- _Rows on where the targets appear_:
================
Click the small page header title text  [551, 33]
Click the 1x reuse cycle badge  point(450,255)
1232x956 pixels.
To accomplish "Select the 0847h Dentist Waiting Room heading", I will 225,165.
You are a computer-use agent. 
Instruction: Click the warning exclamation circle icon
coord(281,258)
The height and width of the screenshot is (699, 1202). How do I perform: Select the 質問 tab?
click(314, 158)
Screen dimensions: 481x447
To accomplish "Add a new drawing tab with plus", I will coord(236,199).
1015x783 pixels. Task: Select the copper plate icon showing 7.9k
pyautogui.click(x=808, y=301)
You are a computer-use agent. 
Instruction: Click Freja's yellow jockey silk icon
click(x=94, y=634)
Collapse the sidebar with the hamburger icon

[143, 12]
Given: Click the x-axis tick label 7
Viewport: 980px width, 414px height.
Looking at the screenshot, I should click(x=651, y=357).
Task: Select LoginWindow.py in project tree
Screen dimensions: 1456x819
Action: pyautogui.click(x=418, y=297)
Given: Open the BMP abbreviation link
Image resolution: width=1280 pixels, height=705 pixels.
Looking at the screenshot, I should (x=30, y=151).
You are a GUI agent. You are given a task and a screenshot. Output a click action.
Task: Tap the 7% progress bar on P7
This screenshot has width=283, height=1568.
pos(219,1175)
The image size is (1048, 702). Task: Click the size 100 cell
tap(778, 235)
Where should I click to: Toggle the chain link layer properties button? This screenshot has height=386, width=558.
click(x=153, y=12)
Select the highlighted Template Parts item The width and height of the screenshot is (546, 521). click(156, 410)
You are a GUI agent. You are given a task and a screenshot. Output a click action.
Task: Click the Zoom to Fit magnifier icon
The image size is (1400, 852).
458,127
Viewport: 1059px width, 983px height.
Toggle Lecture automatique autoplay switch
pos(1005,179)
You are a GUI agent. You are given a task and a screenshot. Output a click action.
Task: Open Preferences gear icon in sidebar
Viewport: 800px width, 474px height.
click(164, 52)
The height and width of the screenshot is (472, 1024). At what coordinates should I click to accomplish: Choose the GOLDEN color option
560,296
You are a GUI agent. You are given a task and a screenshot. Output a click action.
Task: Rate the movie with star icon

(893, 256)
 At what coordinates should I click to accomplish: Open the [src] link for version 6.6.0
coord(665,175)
================
- _GIVEN REQUEST_: How many lines of the items above contain the string "pixels", with case counting? Reply with the number alone.

- _TASK ANSWER_: 3